Riceviamo e pubblichiamo

Politiche ambientali, parchi e Pd

[24 gennaio 2018]

Commentando un intervento di Realacci sul bilancio legislativo del Pd in parlamento sulle politiche ambientali ho criticato in particolare i silenzi sulla poco edificante vicenda della legge sui parchi.

Ho raccolto rilievi  dal solito: hai ancora fiducia nel Pd? Vorrei provare a chiarire – se ci riuscirò – in particolare alla vigilia del rinnovo del parlamento quello che penso. Innanzitutto ripeto quello che pure ho già detto non so quante volte, che  queste rogne non le ho scoperte con Renzi e neppure solo con Bersani. In particolare con Realacci discuto e polemizzo soprattutto sui parchi da quando era ministro ‘ombra’ dell’ambiente parecchi anni fa.

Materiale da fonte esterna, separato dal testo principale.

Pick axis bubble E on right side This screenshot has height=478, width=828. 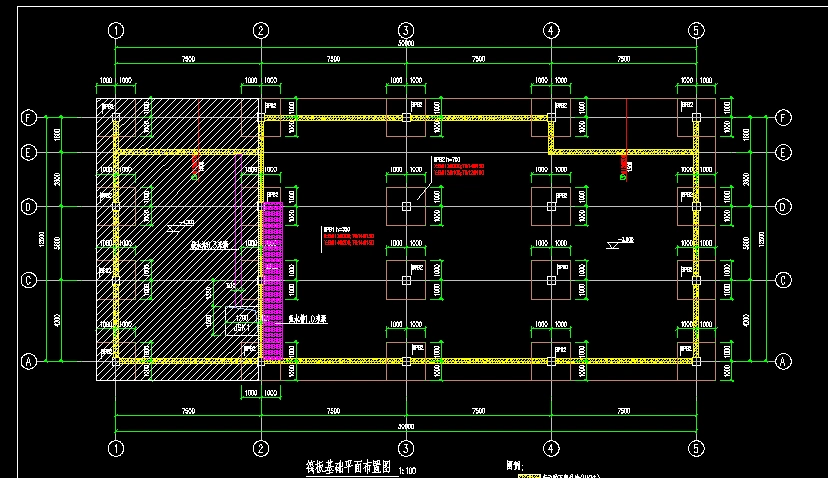point(783,153)
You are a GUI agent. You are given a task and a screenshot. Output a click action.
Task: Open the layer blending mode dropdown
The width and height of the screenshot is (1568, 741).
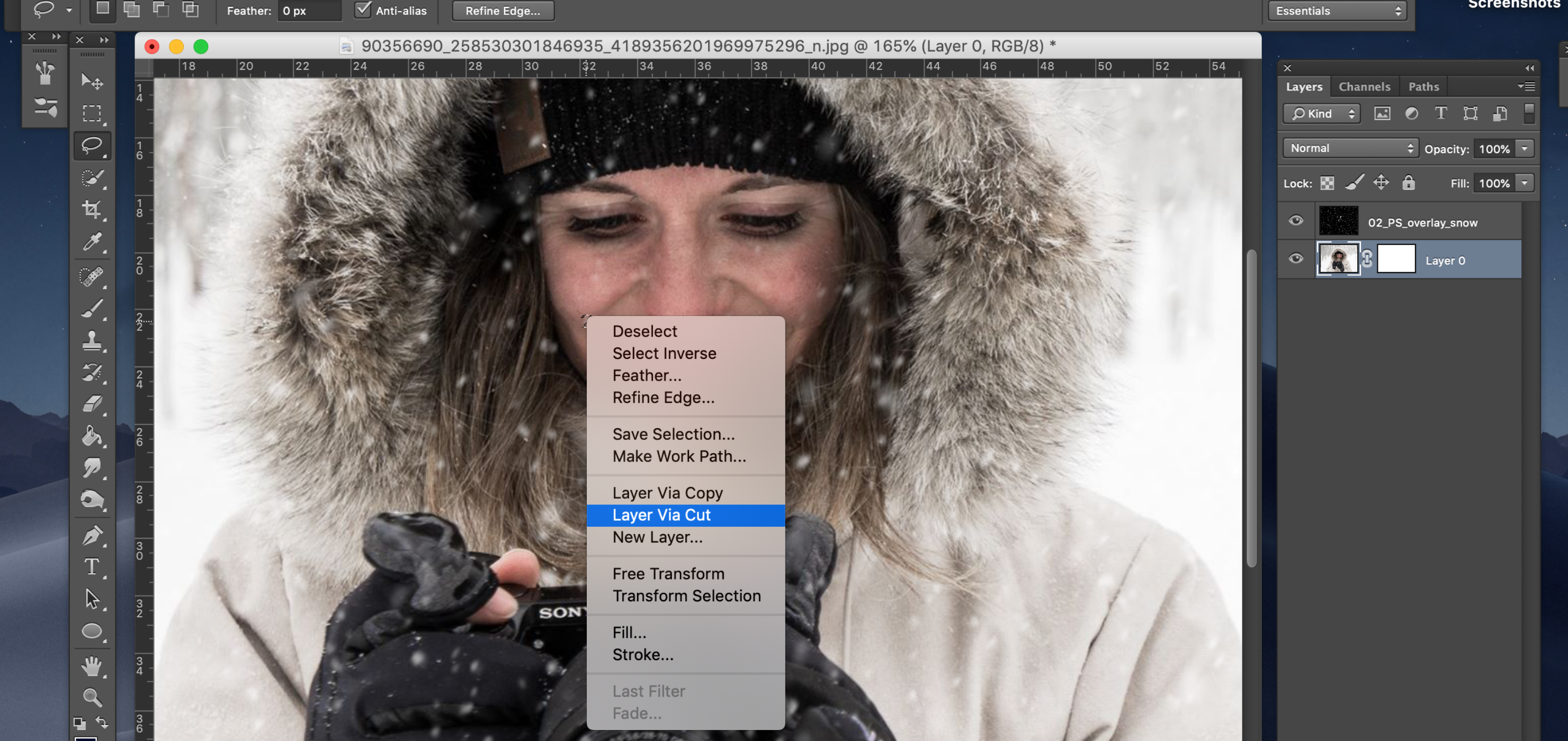[1350, 148]
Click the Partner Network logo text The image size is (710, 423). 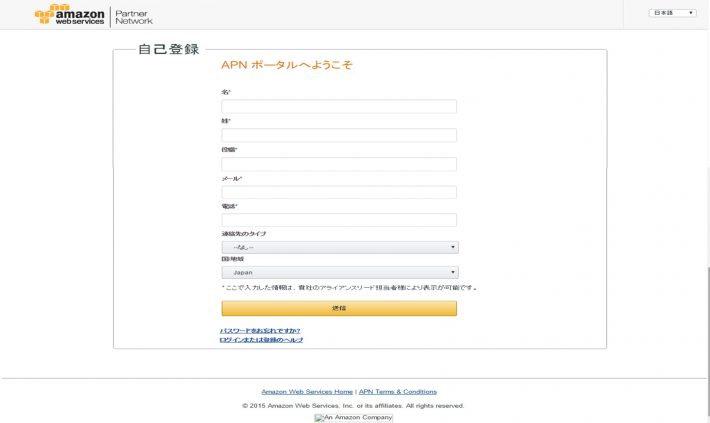click(x=134, y=16)
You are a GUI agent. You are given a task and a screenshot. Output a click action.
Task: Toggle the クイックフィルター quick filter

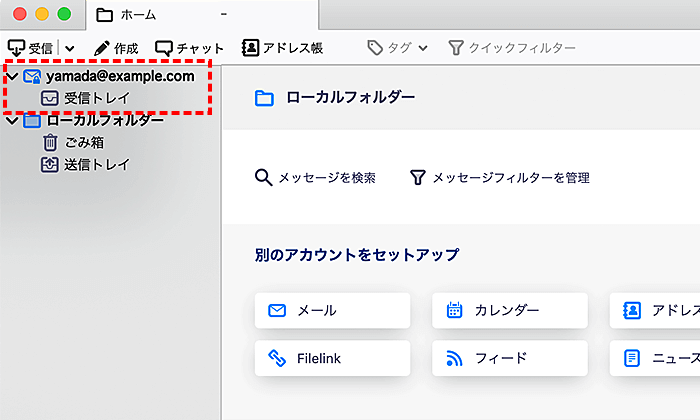pos(511,48)
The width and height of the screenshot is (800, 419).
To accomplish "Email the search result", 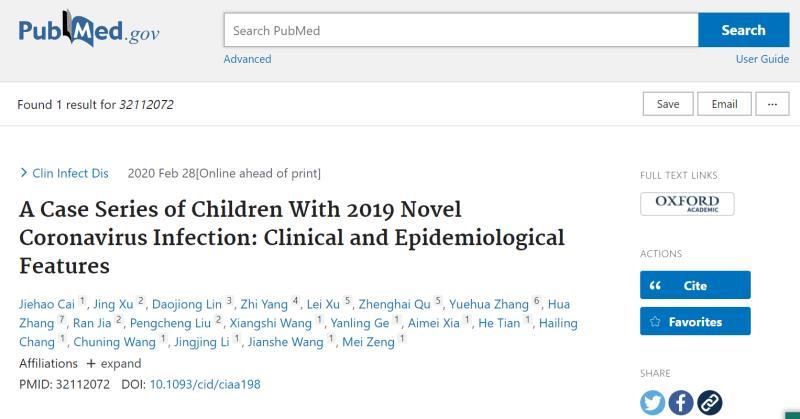I will (x=724, y=104).
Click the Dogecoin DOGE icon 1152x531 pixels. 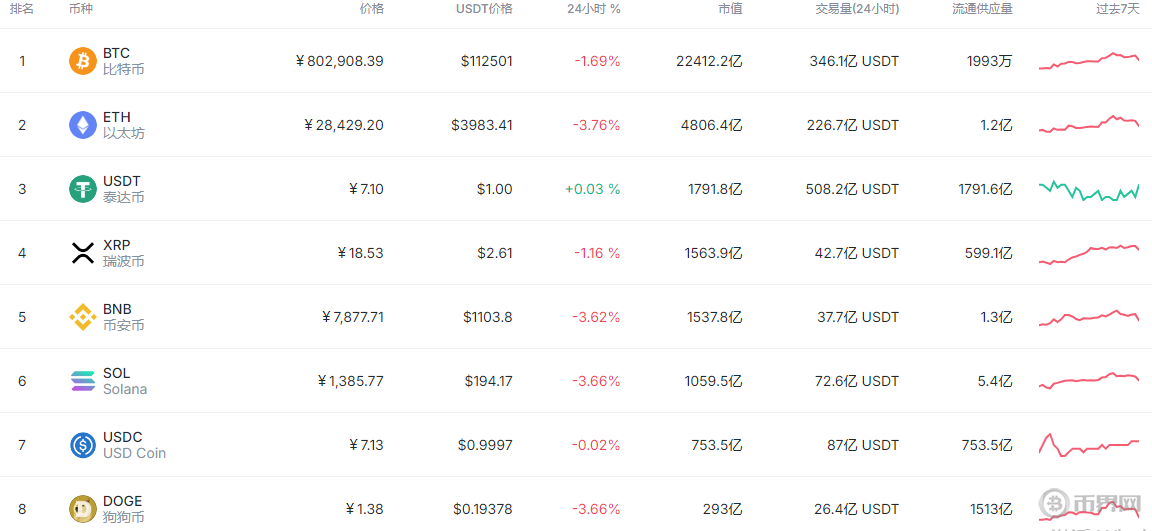point(82,509)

Ricordo in particolare che in un incontro in San Rossore dove eravamo entrambi relatori gli chiesi cosa intendeva fare alla Camera dopo l’uscita del nuovo Codice dei Beni culturali che aveva penalizzato le competenze dei parchi sul paesaggio. Mi rispose che non poteva fare niente non avendo la maggioranza. Io alla Camera me ne ero occupato per 11 anni e la maggioranza non l’avevamo mai avuta, neppure quando nel 1991 fu approvata la legge quadro sui parchi, quella che ora per 5 anni si è cercato – fortunatamente con scarso successo – di scassare. Opera a cui appunto Realacci e il Pd hanno inspiegabilmente contribuito più di tutti gli altri. Il mio commento critico muoveva da qui e dall’esigenza che il Pd dicesse fin da subito che nella prossima legislatura comunque vadano le cosa non si intende assolutamente ripartire da questo pasticcio di cui il 4 marzo si pagherebbe dazio salato. Questo deve essere chiaro subito soprattutto in Toscana dove per  alcune latitanze anche in campo ambientale che nulla hanno a che vedere con le nostre tradizioni, siamo già stati sonoramente puniti anche nelle urne. Io ho fiducia nella mobilitazione politica e culturale ed a questa mi affido oggi a Pisa come ieri in parlamento e al parco di San Rossore.